_TRY IT_
Begin at the line that holds "Where should I click to: Go to 아이템 보관함?" and retype every line through the end of the material, both included. Leave out the pictures.

_SOURCE DATA_
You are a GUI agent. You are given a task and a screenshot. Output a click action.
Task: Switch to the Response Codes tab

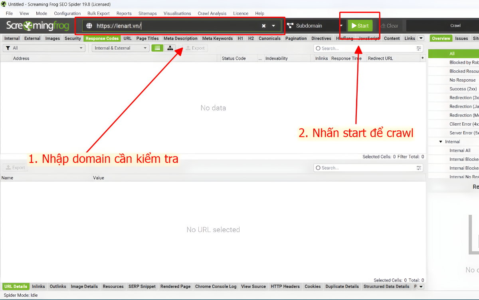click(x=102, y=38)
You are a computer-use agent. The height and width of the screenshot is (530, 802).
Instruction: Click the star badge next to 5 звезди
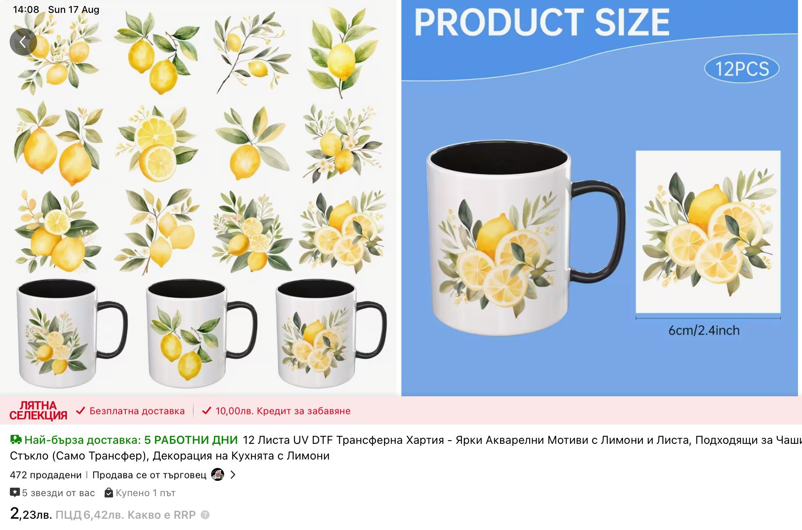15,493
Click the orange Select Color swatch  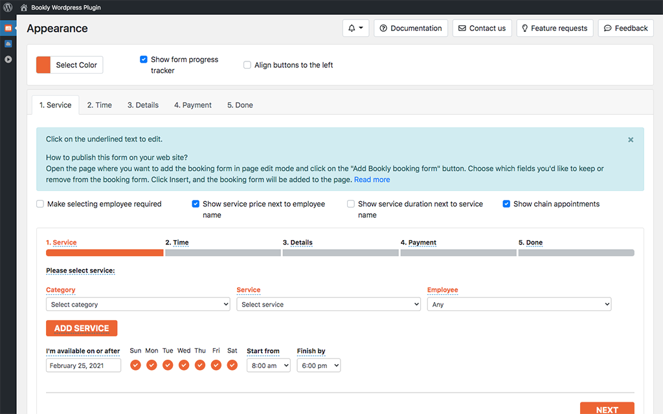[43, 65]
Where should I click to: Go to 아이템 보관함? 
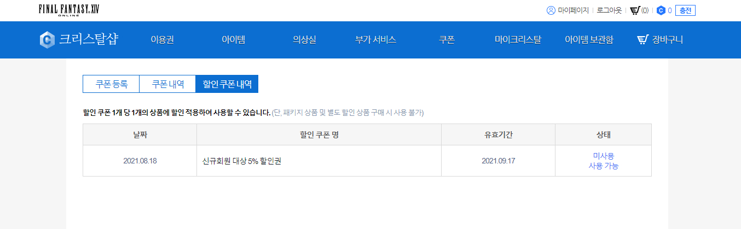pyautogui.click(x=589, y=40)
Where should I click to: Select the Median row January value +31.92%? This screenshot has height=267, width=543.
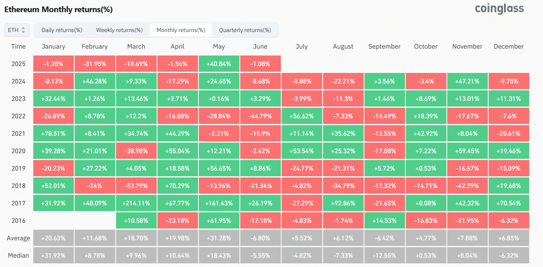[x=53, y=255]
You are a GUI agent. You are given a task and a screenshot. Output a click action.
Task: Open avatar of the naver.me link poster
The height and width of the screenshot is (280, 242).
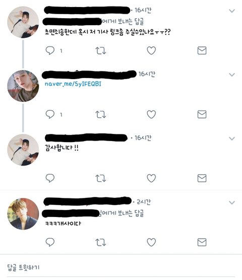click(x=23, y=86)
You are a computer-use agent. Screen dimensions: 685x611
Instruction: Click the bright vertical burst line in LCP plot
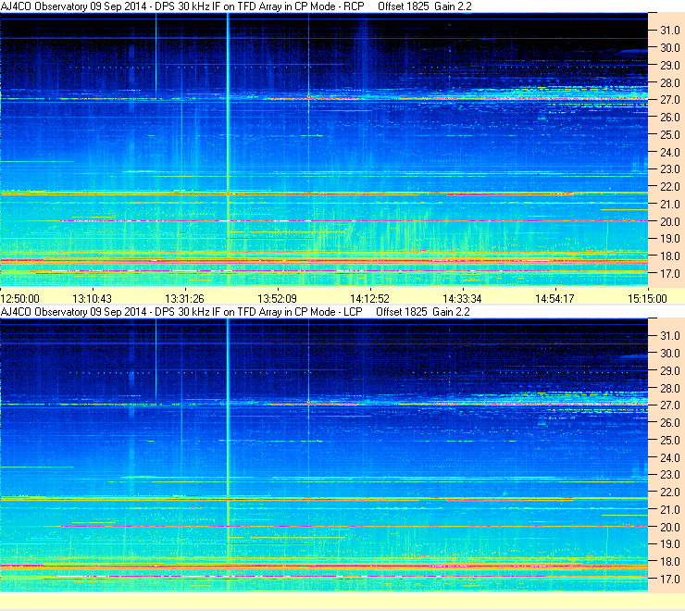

_TASK ANSWER_
Where should I click to: Go to 아이템 보관함? 
pyautogui.click(x=589, y=40)
Where should I click to: Select the Median row January value +31.92%? This screenshot has height=267, width=543.
[x=53, y=255]
You are a GUI agent. You are given a task and a screenshot. Output a click action.
Task: Open avatar of the naver.me link poster
The height and width of the screenshot is (280, 242).
click(x=23, y=86)
You are a computer-use agent. Screen dimensions: 685x611
Instruction: Click the bright vertical burst line in LCP plot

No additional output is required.